Your objective – Locate every line of the material that contains the string "pixels" and copy each of those lines in full. Treat uppercase and lowercase as different, so only an exact case match counts.
.....
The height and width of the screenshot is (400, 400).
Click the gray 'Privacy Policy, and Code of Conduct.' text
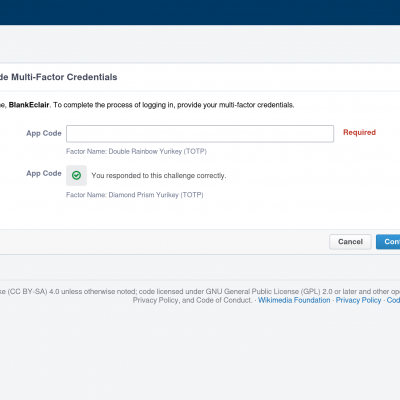[193, 300]
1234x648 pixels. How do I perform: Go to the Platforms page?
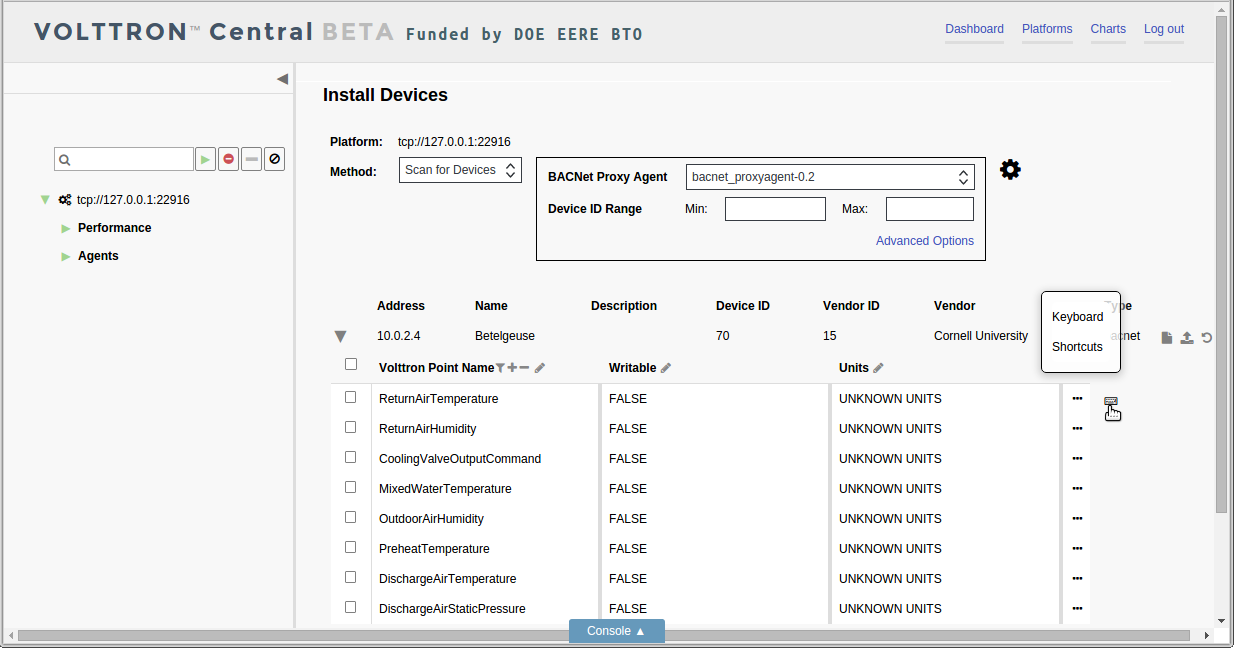1047,29
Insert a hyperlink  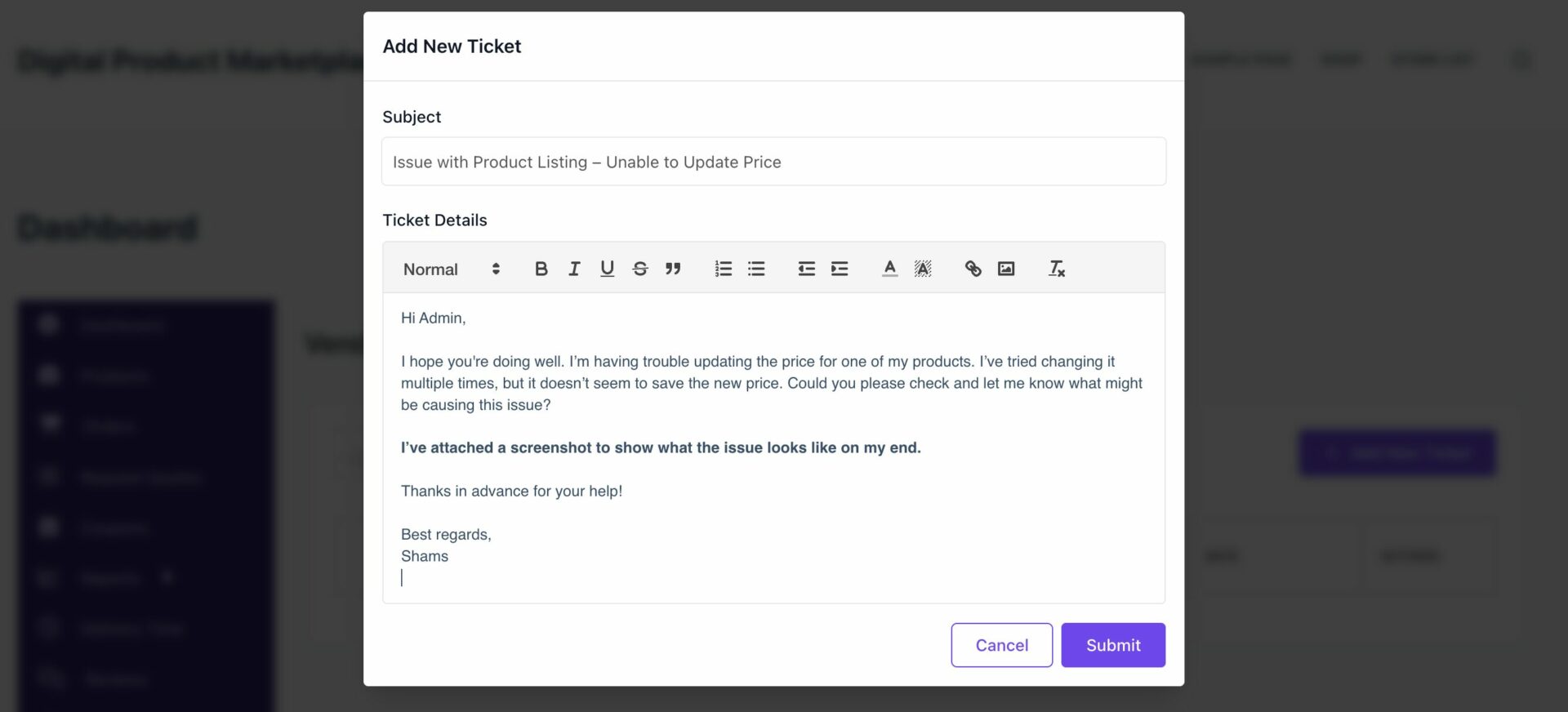tap(973, 269)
.....
Expected output –
1234x648 pixels. How do I perform: Go to the Platforms page?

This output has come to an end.